— Vení, vení — me decía Alicia, desde la ranurita que dejaba la puerta entornada.
Yo me paralizaba y la miraba con los ojos todos redondos, a veces hasta con miedo. Vieja, renga, quejumbrosa y oscura, nunca se sabía con lo que podía salir Alicia. Pero yo siempre iba.
Podía pasar que me gritara por jugar en su vereda, o porque le pisara el pasto o le saludara a la perra, que no me acuerdo cómo se llamaba y era toda negra y cachorra y muy quilombera, y mordía despacito, de mentira. Yo le jugaba porque la pobrecita estaba todo el día atada en el fondo, y me trepaba a la medianera y le decía cosas y la verdad es que medio la enloquecía pero, pobrecita, siempre atada en el fondo.

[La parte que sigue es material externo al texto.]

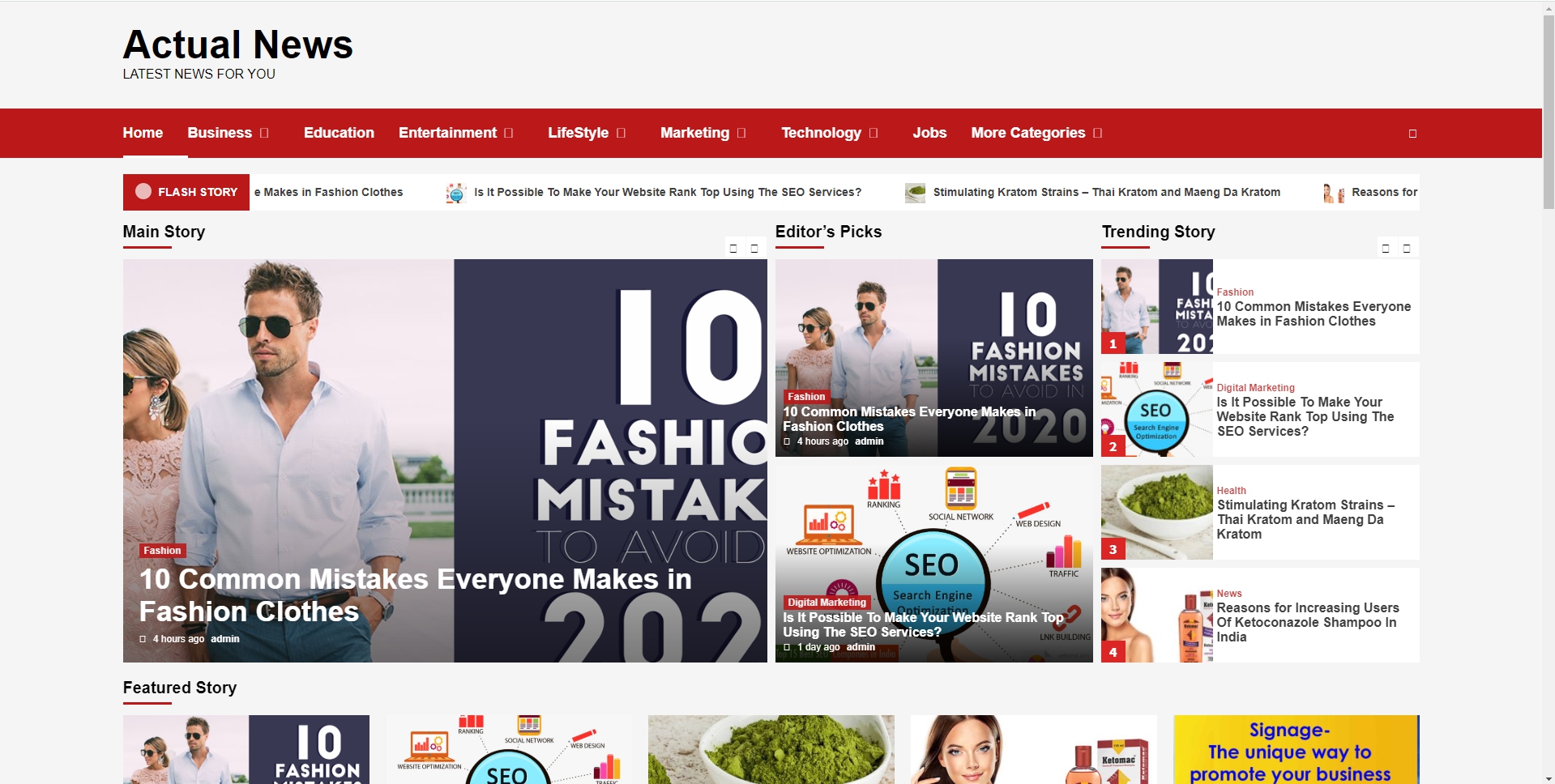
Task: Open the Actual News site title link
Action: tap(237, 45)
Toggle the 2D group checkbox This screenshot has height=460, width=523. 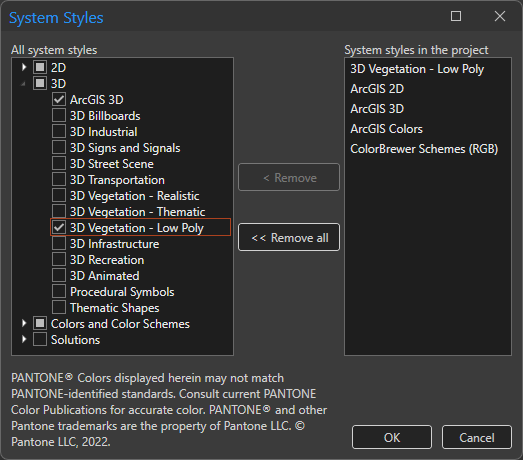point(40,67)
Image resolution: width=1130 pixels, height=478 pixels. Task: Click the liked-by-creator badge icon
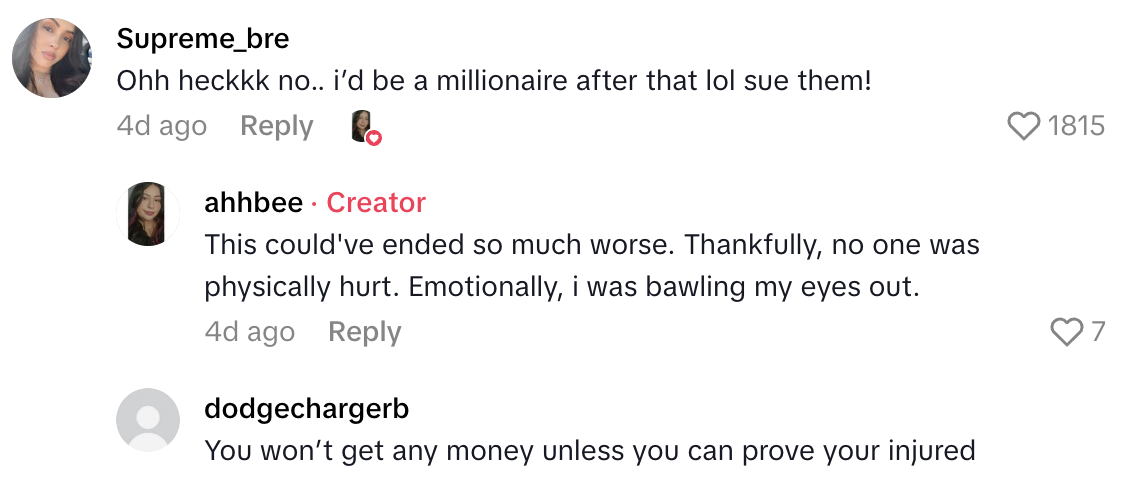(x=364, y=127)
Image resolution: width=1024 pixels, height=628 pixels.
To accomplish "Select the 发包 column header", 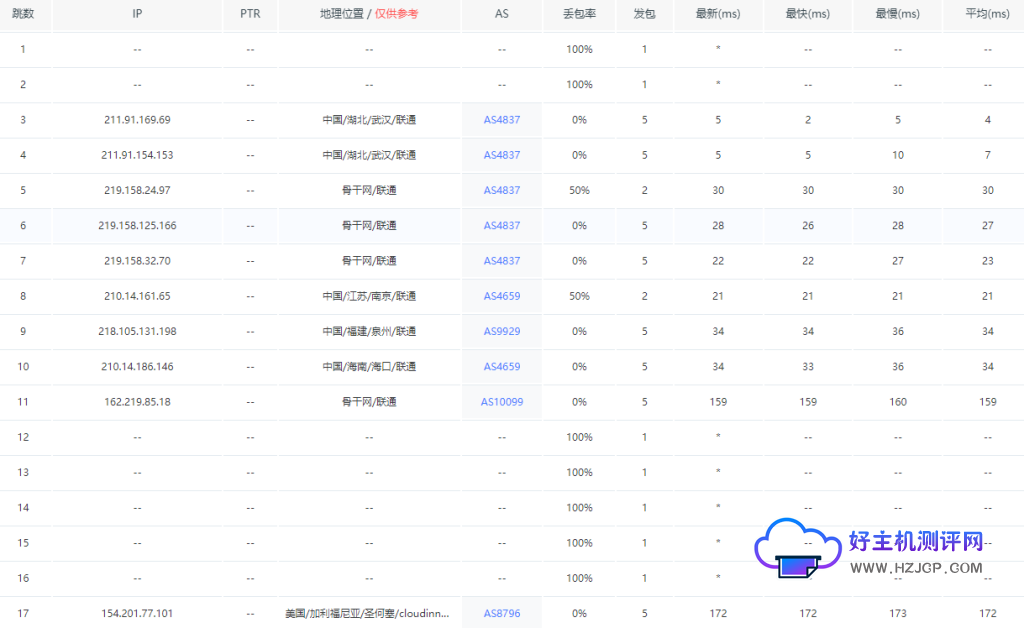I will point(644,14).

Pero a veces no era nada de eso. A veces Alicia entornaba la puerta y me chistaba, y me decía "vení, vení", y abría un poco más para que yo entrara, después de haber encerrado a la perra atrás.
Adentro, la casa estaba llena de porquerías. Las repisas y estantes eran un muestrario de angelitos, elefantes y patos de cerámica, perros de yeso, portarretratos, estampitas, rosarios, mamushkas, muñecas de porcelana, payasos, candelabros y mantelitos tejidos al croché.
— Tomá, nena — y me daba una agarradera de matelassé.
Cada cosa en aquel lugar, por ínfima y horrible que fuera, significaba algo para la solterona Alicia, y la que ya no significaba, me la regalaba a mí. Yo corría, aunque Alicia me dijera que no corriera, y se la regalaba a mi mamá, aunque mi mamá me dijera que me la quedara.
Yo jugaba sola, casi siempre. Me gustaban las hormigas, los caracoles y los gatos. Eleonora, la madre de mis vecinitas, les prohibía esporádicamente jugar conmigo, porque yo no había tomado la comunión y no era una buena influencia para ellas. Y Alicia me veía ahí, clasificando bichitos y pájaros, y quizá sintiera un poco de lástima por mi soledad aniñada e inocente, así como yo sentía lástima por la suya, vetusta y probablemente merecida; y me llamaba, "vení, vení", y me regalaba cositas inútiles, o caramelos, o lápices de colores.